Au- delà de l'histoire en elle même, l'esthétique a été une vraie gifle. Je ne connaissais pas le travail de Jo Rioux. Ses dessins sont remplis de poésie. Les regards des personnages transpercent le lecteur et viennent éveiller divers sentiments. Et puis, il y a ces couleurs. Ces nuances de bleus et de verts qui viennent nourrir la mer déchaînée. L'esprit graphique de Jo Rioux donnent un vrai relief à la légende, lui donnant une dimension onirique, presque irréelle.
Voici une superbe revisite du mythe celtique de la grandiose cité d'Ys.
Ce livre est beau et volumineux !
La couverture et la tranche font l'objet probablement d'un marquage à chaud de leurs lettrages dorés.
Au touché c'est du plus bel effet, une petite sensation de relief, et cela annonce la qualité du contenu.
Le scénario de M.T.Anderson pour "Soeurs d'Ys - la malédiction du royaume englouti" :
Matthew Tobin Anderson revisite admirablement cette vieille légende bretonne de la cité d'Ys.
Il existe de nombreuses versions de cette légende et les "puristes" s'apercevront bien vite des différences existantes entre cette version et "l'originelle".
Le scénariste a donc puisé son inspiration dans trois des interprétations parmi toutes les récits existants :
- le Foyer breton, Contes et Récits populaires d'Emile Souvestre,
- Les Grandes Légendes de France d'Edouard Schuré,
- le Roi d'Ys, livret pour l'opéra d'Edouard Lalo de Edouard Blau.
Au-delà de l'histoire mystérieuse pleine de magie, M.T.Anderson revient sur les liens psychologiques liés aux fratries.
En effet l'histoire focalise essentiellement sur la relation entre Rozenn et Dahut, deux soeurs que tout oppose.
Rozenn, l'héritière "légale" du trône, aspire à une vie naturelle et simple, et par conséquent s'éloigne du faste et des obligations dues à son rang.

#### CONSIGNES
#1 Mettez à jour le passage de la critique de « Soeurs d'Ys » compris entre « Le scénario de » et « liés aux fratries. » inclus, en y remplaçant « cité » par « ville ».
#2 Indiquez si chacune des affirmations suivantes est conforme à la critique de « Soeurs d'Ys ». Répondez par oui ou par non et citez les mots décisifs du texte.
(a) Le scénariste s'est appuyé sur trois interprétations de la légende.
(b) Rozenn recherche le faste attaché à son rang.
(c) Les lettrages de la couverture sont argentés.
#3 Reprenez la critique de « Soeurs d'Ys » et prolongez-la au-delà de sa dernière phrase.
La liste ci-dessous provient d'une source autre que le texte.

#### DONNÉES FOURNIES
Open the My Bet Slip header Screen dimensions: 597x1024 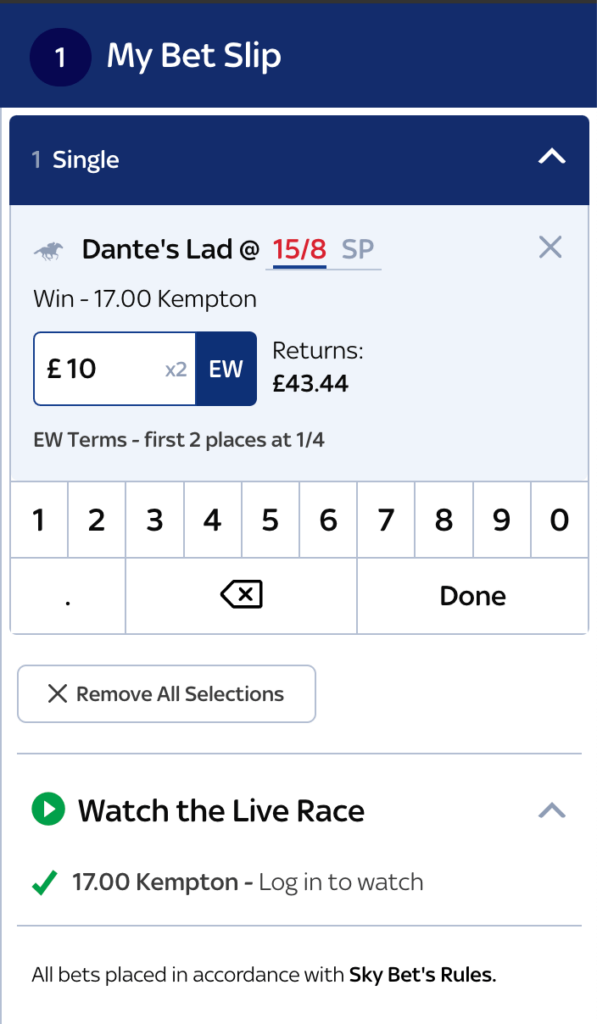click(x=194, y=57)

#### RÉPONSES PAR EXERCICE
#1
Le scénario de M.T.Anderson pour "Soeurs d'Ys - la malédiction du royaume englouti" :
Matthew Tobin Anderson revisite admirablement cette vieille légende bretonne de la ville d'Ys.
Il existe de nombreuses versions de cette légende et les "puristes" s'apercevront bien vite des différences existantes entre cette version et "l'originelle".
Le scénariste a donc puisé son inspiration dans trois des interprétations parmi toutes les récits existants :
- le Foyer breton, Contes et Récits populaires d'Emile Souvestre,
- Les Grandes Légendes de France d'Edouard Schuré,
- le Roi d'Ys, livret pour l'opéra d'Edouard Lalo de Edouard Blau.
Au-delà de l'histoire mystérieuse pleine de magie, M.T.Anderson revient sur les liens psychologiques liés aux fratries.

#2
(a) Oui : « trois des interprétations parmi toutes les récits existants ».
(b) Non : « s'éloigne du faste et des obligations dues à son rang ».
(c) Non : « leurs lettrages dorés ».

#3
Dahut, quant à elle, se sait être la cadette et donc sans prétention au trône. Possiblement par une pointe de jalousie, elle profite du désintérêt de son aînée pour essayer de prendre en main le royaume...
Dépassée par les évènements, elle va finir par reprocher à sa grande soeur son "laxisme" au point d'en devenir encore jalouse, et aller ainsi droit à la catastrophe...
Ce scénario illustre bien les tensions qu'il peut exister dans les familles quand un héritage d'un fort enjeu est à se disputer...
La narration de la légende est essentiellement graphique, afin de bien faire ressortir le côté enchanté de l'histoire.
Les dialogues n'en sont pas pour autant laisser en reste.
La magie tient donc la part la plus essentielle de la saga. Sans elle, l'angoisse ne se créerait pas. Elle est donc omniprésente dans toute la fable.
Tantôt obscure, tantôt joyeuse, on sent parfaitement l'équilibre du bien et du mal, du yin et du yang (d'ailleurs ce symbole me rappelle étrangement les flots tumultueux du récit...), dans la nature environnante, à l'image de la dualité entre ces deux soeurs.
Mais plus on avance dans l'épopée, plus cet équilibre tend à se rompre, et conduire à une conclusion certaine.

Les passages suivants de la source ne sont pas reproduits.